◆ **What is being asked**
According to the abstract below, why is it hard to get large datasets for training machine learning models? Answer in one to three sentences.

◆ **Extract**
============

Transfer Learning of Histology Slides Improved CNN Performance on Lung Cancer by Pretraining on Colon Cancer
DOI:
https://doi.org/ 10.47611/harp.136Keywords:
Transfer Learning, Cancer, CNN PerformanceAbstract
A fully automated digital pathology workflow will save 49.4% of time spent on a histology case study and training of machine learning models is necessary for automation. A major limiting factor for the training of machine learning models is the lack of large datasets because datasets in the medical field are private and confidential. To solve this problem I utilized transfer learning to share knowledge between two similar oncology datasets of histology images for colon cancer and lung cancer. Transfer learning reduces the risk of overtraining by exposing the model to different datasets. In my study, I took a look at how transfer learning effects model performance between lung cancer and colon cancer in different dataset sizes. Remarkably, transfer learning on 3,750 lung cancer images outperformed a scratch model trained on twice the dataset. The lowest validation loss the scratch model achieved was about 0.35 while transfer learning achieved a validation loss of about 0.125 which is around a 280% improvement in validation loss. Transfer learning on extremely small dataset sizes (1,000 images for colon cancer and 1,500 images for lung cancer) showed no performance improvements and even performance degradation. All models trained on the extremely small datasets overtrained regardless whether the model was pretrained or not.

============

◆ **Data provided**
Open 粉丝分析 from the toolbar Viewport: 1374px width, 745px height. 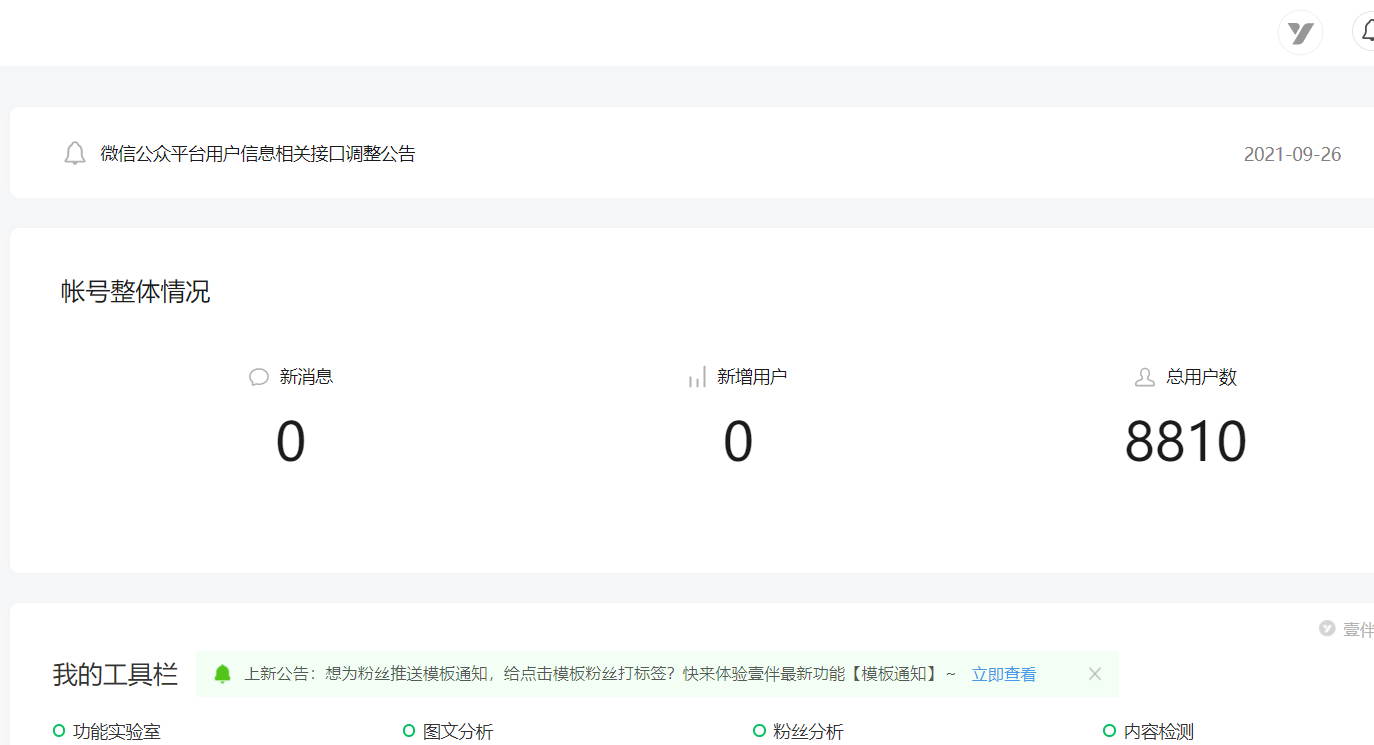tap(808, 732)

============

◆ **Task response**
Large datasets are scarce because datasets in the medical field are private and confidential. This scarcity is a major limiting factor for training machine learning models.